URL detection result of find method changed in v3 ?
When using find method to detect URL, I found that the detection results were different in v3 when there were no spaces before and after the URL.
v2
// URL
foo http://example.com bar
foo http://example.combar
foohttp://example.com bar
foohttp://example.combar
テストhttp://example.comテスト
v3
// URL
foo http://example.com bar
foo http://example.combar
foohttp://example.com bar
// Not URL
foohttp://example.combar
テストhttp://example.comテスト
Is this expected behavior? If so, I would like to see the following fix, even if it’s only for multi-byte characters, because we often write like this in Japanese.
// URL
foo http://example.com bar
foo http://example.combar
foohttp://example.com bar
テストhttp://example.comテスト
// Not URL
foohttp://example.combar
ref: #315
Hi @sunadoi, thanks for reporting.
The reasons for this regression in v3 are a bit complex related to the extended parsing I added to support Internationalized Domain Names (IDN). The parser now recognizes テスト as words, where in v2 they were treated as unknown symbols. The parser is greedy (tries to identify the longest possible tokens without backtracking) and since there is no delimiting whitespace it treats テストhttp as a word and the rest as an invalid URL.

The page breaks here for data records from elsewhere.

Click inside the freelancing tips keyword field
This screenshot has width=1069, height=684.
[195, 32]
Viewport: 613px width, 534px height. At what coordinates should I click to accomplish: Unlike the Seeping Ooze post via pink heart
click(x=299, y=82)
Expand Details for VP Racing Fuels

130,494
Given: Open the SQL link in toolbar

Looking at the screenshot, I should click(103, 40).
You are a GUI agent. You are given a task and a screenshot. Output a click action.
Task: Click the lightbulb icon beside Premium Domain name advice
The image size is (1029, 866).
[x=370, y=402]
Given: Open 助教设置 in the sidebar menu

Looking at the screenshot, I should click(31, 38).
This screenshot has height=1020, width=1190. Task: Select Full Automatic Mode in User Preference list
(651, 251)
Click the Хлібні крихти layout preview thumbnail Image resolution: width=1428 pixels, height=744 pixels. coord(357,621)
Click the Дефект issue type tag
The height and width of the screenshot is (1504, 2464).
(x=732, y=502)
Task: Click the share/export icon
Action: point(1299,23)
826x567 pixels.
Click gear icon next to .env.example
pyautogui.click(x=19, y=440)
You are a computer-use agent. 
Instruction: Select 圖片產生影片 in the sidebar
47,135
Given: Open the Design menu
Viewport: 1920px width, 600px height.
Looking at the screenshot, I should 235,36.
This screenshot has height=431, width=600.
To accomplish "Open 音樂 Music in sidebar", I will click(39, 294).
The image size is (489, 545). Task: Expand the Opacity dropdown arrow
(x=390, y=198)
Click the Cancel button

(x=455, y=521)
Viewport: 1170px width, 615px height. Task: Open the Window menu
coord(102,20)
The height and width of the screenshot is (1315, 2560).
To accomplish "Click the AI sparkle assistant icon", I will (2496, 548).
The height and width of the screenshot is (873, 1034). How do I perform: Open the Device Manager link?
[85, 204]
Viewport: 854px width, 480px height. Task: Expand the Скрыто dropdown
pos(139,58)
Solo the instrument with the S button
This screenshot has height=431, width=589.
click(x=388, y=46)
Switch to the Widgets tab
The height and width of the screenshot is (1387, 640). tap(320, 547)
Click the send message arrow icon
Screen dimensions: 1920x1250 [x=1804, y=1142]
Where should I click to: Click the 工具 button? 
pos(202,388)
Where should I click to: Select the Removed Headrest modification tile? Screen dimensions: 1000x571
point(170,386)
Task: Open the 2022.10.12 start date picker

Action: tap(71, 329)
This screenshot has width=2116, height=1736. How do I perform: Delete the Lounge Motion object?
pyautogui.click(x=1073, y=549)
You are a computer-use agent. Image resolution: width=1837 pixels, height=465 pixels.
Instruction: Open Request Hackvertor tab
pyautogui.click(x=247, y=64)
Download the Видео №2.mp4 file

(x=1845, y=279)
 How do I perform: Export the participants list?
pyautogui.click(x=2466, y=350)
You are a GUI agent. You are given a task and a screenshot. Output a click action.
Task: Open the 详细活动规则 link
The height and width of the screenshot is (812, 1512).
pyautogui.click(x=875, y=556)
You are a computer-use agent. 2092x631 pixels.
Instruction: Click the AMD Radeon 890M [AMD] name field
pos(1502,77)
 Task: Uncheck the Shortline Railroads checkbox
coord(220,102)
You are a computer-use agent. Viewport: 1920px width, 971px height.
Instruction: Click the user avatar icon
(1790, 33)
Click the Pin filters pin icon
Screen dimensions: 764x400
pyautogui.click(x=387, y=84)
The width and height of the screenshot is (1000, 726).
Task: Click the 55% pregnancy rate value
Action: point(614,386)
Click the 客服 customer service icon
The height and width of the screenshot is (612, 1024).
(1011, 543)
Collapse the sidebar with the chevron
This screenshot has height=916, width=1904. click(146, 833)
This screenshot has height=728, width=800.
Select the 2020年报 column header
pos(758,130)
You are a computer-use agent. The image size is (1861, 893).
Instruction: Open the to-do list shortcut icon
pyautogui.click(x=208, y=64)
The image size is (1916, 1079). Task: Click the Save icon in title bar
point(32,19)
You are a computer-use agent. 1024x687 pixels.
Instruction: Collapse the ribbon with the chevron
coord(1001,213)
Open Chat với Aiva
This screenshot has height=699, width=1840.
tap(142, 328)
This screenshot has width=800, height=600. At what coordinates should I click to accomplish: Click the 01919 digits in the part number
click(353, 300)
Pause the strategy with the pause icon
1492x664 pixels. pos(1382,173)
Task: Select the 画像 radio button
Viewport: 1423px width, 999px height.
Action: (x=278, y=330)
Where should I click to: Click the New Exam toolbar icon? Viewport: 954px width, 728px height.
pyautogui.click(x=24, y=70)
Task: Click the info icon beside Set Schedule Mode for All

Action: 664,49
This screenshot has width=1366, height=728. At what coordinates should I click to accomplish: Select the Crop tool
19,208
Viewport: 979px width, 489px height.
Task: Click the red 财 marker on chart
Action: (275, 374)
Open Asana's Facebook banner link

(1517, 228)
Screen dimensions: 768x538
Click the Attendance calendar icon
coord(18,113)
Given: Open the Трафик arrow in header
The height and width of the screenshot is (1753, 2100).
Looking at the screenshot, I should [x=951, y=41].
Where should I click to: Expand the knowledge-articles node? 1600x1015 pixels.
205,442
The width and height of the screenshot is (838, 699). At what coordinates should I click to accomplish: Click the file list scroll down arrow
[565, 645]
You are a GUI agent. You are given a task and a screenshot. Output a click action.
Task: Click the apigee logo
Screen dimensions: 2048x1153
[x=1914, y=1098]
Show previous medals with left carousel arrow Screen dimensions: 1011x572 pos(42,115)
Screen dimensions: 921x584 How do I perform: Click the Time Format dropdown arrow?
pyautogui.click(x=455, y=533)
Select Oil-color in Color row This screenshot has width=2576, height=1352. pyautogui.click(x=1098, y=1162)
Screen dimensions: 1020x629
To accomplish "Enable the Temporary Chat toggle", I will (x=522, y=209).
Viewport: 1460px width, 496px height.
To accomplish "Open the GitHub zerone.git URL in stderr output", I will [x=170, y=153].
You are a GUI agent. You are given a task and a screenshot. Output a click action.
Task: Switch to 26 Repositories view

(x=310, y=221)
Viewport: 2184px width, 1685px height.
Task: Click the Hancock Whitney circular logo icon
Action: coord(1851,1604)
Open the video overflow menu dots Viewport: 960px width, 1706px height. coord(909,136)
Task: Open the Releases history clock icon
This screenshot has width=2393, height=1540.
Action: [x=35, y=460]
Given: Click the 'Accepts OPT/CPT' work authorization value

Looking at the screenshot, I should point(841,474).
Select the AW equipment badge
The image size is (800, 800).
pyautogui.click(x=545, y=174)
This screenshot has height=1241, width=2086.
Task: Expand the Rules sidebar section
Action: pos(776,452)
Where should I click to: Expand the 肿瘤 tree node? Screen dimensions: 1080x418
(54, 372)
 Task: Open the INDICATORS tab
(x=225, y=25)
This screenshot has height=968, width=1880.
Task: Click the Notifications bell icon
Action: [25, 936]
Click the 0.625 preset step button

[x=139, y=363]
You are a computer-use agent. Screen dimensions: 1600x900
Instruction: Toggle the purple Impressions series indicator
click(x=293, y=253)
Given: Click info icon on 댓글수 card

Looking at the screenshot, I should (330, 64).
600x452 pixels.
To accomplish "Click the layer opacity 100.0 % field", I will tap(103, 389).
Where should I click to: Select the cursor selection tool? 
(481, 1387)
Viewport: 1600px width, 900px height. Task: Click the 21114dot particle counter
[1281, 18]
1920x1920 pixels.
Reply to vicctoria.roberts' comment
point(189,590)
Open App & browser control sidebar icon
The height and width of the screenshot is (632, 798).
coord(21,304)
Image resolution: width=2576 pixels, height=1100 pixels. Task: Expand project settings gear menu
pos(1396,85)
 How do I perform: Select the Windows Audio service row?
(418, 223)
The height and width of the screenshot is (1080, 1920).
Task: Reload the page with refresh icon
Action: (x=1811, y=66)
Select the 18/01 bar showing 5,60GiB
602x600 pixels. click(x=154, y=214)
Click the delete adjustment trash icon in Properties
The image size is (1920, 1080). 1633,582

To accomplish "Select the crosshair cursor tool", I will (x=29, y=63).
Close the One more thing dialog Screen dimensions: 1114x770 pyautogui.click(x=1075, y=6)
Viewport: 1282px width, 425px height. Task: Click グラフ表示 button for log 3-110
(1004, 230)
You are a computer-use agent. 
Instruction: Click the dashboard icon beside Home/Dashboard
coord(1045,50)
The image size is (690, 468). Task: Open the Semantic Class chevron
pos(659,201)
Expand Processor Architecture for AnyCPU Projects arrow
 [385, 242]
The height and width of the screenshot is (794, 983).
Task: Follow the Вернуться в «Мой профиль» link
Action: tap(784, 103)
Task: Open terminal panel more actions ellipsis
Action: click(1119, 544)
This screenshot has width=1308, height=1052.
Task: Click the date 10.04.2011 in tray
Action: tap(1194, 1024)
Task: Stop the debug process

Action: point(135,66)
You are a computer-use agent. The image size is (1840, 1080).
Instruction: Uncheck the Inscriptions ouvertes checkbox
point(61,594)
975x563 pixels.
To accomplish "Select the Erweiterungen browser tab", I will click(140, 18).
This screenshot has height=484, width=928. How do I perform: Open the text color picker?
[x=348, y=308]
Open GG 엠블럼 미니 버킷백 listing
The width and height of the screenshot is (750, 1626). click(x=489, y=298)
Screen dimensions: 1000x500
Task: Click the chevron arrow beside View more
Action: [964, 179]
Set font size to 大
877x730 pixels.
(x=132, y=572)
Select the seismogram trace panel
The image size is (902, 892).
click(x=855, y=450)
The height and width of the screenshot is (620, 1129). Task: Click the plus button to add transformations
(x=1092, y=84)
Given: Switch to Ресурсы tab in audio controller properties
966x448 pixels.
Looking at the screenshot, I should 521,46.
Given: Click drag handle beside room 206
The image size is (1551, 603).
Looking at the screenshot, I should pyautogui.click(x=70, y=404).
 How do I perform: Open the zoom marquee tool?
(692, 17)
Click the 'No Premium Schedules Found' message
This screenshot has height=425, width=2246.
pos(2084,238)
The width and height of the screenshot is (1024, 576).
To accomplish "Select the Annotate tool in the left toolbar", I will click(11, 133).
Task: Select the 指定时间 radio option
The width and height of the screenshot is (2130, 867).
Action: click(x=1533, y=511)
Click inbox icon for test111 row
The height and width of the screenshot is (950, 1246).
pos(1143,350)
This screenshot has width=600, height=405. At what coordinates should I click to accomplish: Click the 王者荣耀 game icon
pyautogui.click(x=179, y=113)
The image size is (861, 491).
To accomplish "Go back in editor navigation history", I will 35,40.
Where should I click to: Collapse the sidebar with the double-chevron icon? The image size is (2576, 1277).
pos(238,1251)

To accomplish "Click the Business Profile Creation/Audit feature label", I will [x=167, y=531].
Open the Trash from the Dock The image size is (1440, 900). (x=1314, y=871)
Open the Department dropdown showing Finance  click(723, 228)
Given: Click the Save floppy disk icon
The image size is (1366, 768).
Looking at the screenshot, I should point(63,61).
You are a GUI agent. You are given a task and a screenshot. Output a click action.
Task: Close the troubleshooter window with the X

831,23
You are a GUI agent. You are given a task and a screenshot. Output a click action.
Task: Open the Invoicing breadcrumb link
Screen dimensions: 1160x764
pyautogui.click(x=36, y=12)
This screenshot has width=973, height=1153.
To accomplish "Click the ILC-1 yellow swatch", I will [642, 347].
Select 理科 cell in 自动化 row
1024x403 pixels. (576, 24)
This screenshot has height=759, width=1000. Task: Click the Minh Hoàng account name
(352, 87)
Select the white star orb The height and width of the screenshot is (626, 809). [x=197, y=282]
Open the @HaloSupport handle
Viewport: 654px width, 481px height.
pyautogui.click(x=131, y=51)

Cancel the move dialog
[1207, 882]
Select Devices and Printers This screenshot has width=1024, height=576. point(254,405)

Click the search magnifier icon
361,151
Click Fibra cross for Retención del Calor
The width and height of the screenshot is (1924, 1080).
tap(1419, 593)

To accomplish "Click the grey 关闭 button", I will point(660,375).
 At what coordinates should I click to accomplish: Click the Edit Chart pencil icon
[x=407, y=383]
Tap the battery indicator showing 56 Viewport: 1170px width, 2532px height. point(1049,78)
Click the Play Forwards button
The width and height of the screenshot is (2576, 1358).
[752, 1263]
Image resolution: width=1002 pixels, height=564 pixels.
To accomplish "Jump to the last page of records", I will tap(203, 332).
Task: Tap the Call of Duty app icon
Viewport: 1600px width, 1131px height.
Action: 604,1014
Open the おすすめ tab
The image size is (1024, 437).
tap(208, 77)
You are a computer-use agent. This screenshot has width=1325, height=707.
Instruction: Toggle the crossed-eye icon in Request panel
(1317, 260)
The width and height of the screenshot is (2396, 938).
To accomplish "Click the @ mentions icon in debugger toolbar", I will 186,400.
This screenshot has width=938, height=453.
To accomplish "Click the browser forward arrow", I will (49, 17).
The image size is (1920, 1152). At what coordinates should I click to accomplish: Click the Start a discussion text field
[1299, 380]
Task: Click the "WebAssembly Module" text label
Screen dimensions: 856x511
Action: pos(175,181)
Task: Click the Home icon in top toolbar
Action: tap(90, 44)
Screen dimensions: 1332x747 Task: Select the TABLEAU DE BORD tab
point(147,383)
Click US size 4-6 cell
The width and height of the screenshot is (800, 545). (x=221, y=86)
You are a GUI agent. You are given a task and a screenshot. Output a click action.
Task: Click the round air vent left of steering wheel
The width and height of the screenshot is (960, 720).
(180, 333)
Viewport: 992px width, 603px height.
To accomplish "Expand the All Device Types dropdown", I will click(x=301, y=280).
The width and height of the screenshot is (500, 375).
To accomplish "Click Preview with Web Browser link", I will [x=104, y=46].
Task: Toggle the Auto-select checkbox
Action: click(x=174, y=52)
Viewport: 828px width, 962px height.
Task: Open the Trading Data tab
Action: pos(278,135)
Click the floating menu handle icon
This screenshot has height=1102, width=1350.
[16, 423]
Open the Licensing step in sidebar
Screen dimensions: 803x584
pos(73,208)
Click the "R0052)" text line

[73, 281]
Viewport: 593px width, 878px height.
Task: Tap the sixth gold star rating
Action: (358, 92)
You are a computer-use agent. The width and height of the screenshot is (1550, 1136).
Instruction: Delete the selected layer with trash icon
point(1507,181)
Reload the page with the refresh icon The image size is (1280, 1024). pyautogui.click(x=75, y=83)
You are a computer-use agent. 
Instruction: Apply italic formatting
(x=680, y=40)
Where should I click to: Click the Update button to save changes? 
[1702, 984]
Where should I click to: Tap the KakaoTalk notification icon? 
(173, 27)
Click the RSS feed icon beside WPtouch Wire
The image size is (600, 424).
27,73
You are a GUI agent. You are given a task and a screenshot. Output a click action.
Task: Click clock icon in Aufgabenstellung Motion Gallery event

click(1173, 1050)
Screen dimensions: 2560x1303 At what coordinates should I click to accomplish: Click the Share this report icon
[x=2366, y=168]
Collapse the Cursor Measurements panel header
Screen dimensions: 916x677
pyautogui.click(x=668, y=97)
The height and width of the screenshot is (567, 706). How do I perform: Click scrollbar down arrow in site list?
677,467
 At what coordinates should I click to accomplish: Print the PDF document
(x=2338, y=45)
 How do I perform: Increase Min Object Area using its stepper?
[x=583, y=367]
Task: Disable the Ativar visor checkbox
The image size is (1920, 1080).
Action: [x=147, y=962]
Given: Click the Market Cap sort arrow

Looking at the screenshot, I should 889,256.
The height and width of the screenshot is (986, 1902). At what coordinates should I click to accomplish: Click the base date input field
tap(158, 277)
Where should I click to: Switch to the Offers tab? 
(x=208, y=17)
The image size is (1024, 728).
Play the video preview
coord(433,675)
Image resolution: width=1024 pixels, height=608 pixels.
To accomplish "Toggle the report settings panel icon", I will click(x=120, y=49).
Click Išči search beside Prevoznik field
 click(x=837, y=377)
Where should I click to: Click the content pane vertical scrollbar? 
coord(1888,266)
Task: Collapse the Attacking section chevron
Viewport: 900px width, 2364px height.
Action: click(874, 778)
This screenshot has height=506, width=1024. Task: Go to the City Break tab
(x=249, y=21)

I believe I can fix this by making a distinction in the parser between ASCII words and non-ASCII words. Unfortunately, because of ambiguity in these types of examples, the best I can get with this plugin will be the following (I used {{}} to mark which portions of text will be identified as links):
foo {{http://example.com}} bar
foo {{http://example.combar}}
foohttp://{{example.com}} bar
テスト{{http://example.comテスト}}
I hope that works for you because I unfortunately I cannot think of a good strategy to cover all edge cases like this.
@nfrasser
Thank you for your kind explanation. The fix you suggested works for me. I’ll be happy to see it😄
Fixed in the latest v4 release.